JAMES HENRY: Absolutely. And, you know, they—
AMY GOODMAN: And, of course, much more.
JAMES HENRY: I mean, this lobby has actually grown in power as the tax rates have actually fallen since the 1980s. I mean, we now have cut corporate tax rates in the United States roughly in half. There’s a race to the bottom worldwide. And this just has to be seen as part of that global phenomenon. So, if the United States persists in cutting its tax rates, it’s going to have terrible impact on other countries, developing countries in particular. If there’s no corporate income tax in the United States, there’s no tax credit for the taxes that American companies pay abroad, and so those countries will be forced to reduce their tax rates, as well.
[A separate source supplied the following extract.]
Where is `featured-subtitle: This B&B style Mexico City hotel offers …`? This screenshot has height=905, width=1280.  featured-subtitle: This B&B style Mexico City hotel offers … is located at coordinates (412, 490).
So, you know, this is not just about inversions. It’s part of a growing, I think, very radical movement on the right to essentially get rid of the corporate income tax.
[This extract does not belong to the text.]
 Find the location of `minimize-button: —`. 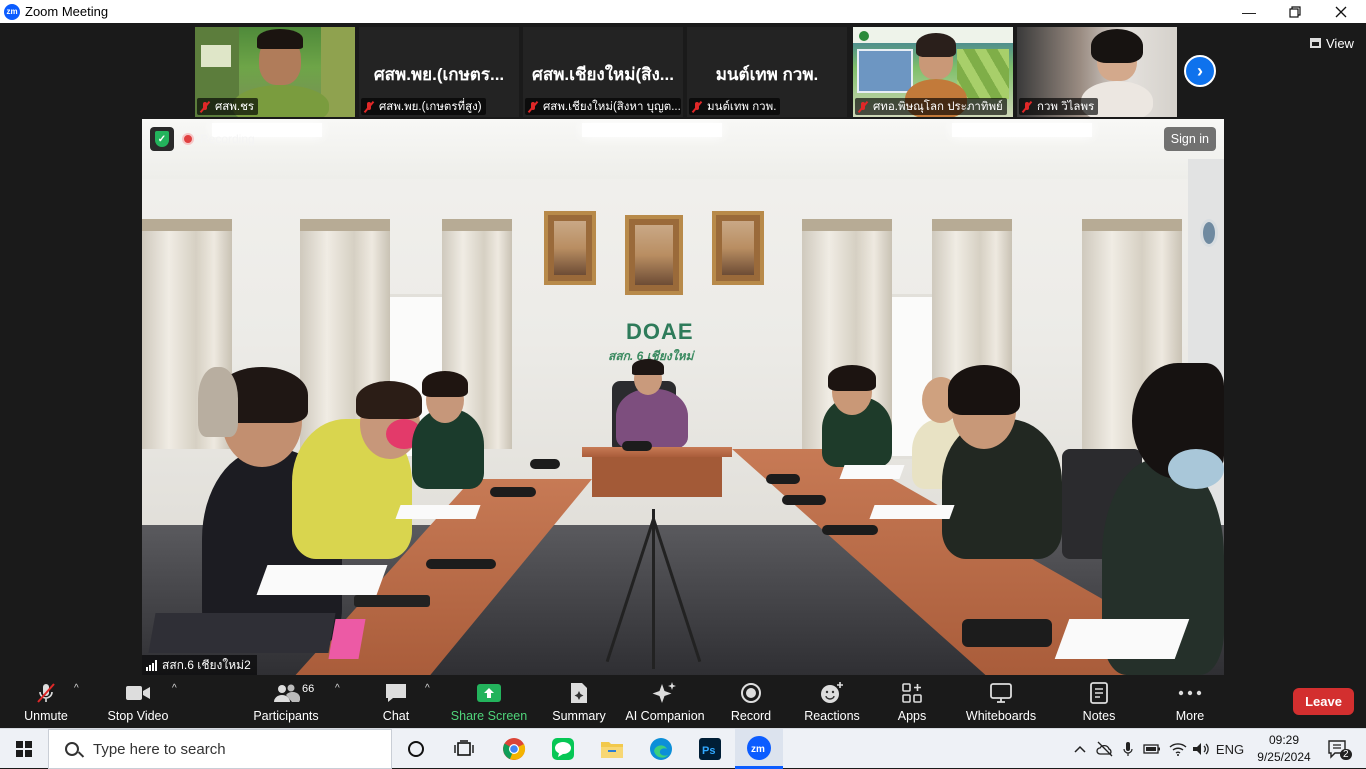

AMY GOODMAN: Well, last point. I asked you about Google and Apple, Tim Dickinson. If you could just explain what they do, as we wrap up?
TIM DICKINSON: So, Apple has this amazing deal, where they’ve got essentially a shadow company in Ireland. And it’s incorporated in Ireland, but for Irish purposes, it’s an American company, and for American purposes, it’s an Irish company. And so you end up with this black hole of taxation where in fact this Apple subsidiary files a tax return to no government in the world. And so, it can use all kinds of accounting tricks to funnel money to this company, and they sit there essentially absolutely untaxed. Just there’s no tax return. And so you have billions of dollars sitting there. And again, when Apple needs billions of dollars to fund its American operations, it has bond offerings, and its cost of borrowing here in the United States is incredibly low. Just investors are virtually paying Apple to raise this money, because it’s secured by these massive piles of cash, technically abroad, although they’re actually banked reportedly in Manhattan. And so, you know, I believe that this is a phenomenon—really, I mean, we talk about it as a right-wing phenomenon, but it has infected both parties, that there is no meaningful party out there that is trying to address this. In fact, both parties now agree that there should be a—we should shave 10 percentage points off the tax rate, get the American corporate tax rate down to 25 percent. That’s a race to the bottom that America can’t win. There’s no way to run a global superpower and compete with low-tax nations like Ireland. But I just need to emphasize that this is truly a bipartisan scenario. Both parties are pushing corporate tax holidays. Both parties are pushing to lower the corporate rate, even though the rate that—effective rate that companies pay here on their profits is actually, in many cases, lower than the efective rate they pay in other countries.
AMY GOODMAN: Tim Dickinson, we want to thank you for being with us, covering national affairs for Rolling Stone, where he’s contributing editor. We’ll link to your latest piece, which is called "The Biggest Tax Scam Ever," speaking to us from Portland, Oregon. And thanks so much to James Henry, the former chief economist for McKinsey & Company, lawyer and senior adviser with the Tax Justice Network.